Agram, die Hauptstadt Kroatiens (Zagreb, glavni grad Hrvatske, lit. 'Zagreb, capital of Croatia') is a short documentary film directed by Oktavijan Miletić in 1943 in the Independent State of Croatia. It was produced for Tobis Film in Germany and showed cultural activities in Zagreb, as well as the main monuments of the city. The film was rediscovered in 2008, after being considered lost for more than 60 years.
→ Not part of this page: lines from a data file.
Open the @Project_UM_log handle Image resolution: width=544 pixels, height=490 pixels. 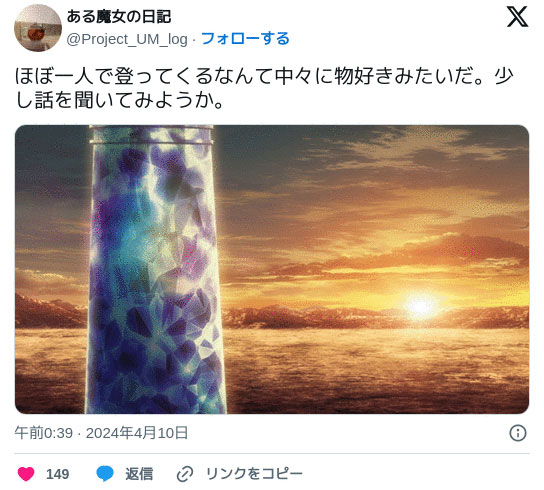click(x=127, y=39)
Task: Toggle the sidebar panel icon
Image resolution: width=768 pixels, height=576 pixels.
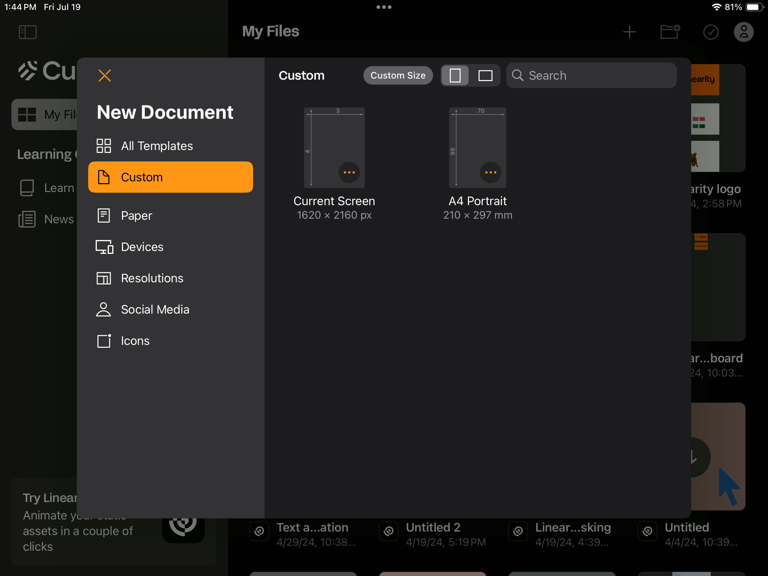Action: click(27, 32)
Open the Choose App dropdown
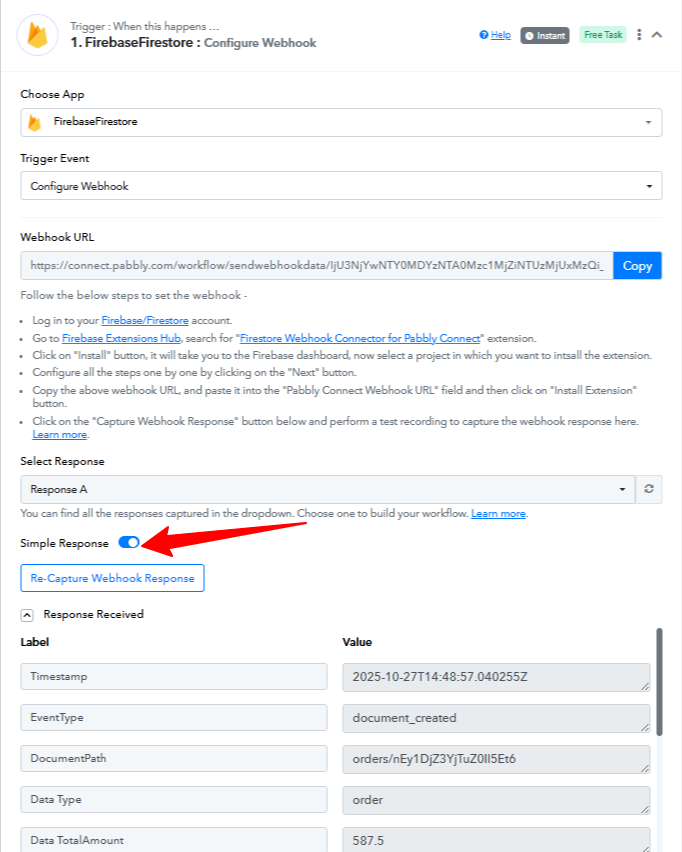The image size is (682, 852). click(x=341, y=122)
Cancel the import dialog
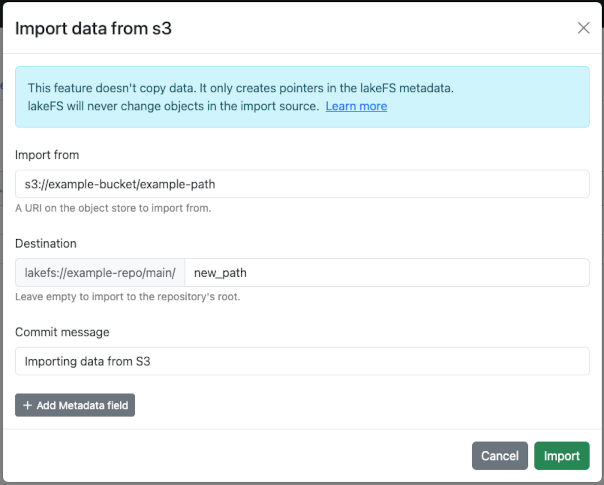604x485 pixels. pos(499,456)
The film was first announced in September 1941 and was due to appear in theaters by the end of that year. Jakov Gotovac was scheduled to compose the music. However, the editing was completed only in 1943 and, for reasons unknown, narration and music were never made. It appears that the production company lost interest in the documentary, while Miletić was by that time preoccupied with Lisinski (1944), his feature film debut. The unfinished film was sent to the German Reichsfilmarchiv in Berlin.

After the fall of Nazi Germany, the film came into the possession of the Soviet Union which confiscated the archive, along with the documentation. In 1990, the film material was returned to the Bundesfilmarchiv. However, the film had been misfiled as Pressburg, die Hauptstadt Slowakei (Bratislava, the Capital of Slovakia), and remained unknown until 2008, when Croatian film archivist Daniel Rafaelić discovered it in the archive.

The restored film premiered at, and opened, the 2008 Zagreb Film Festival.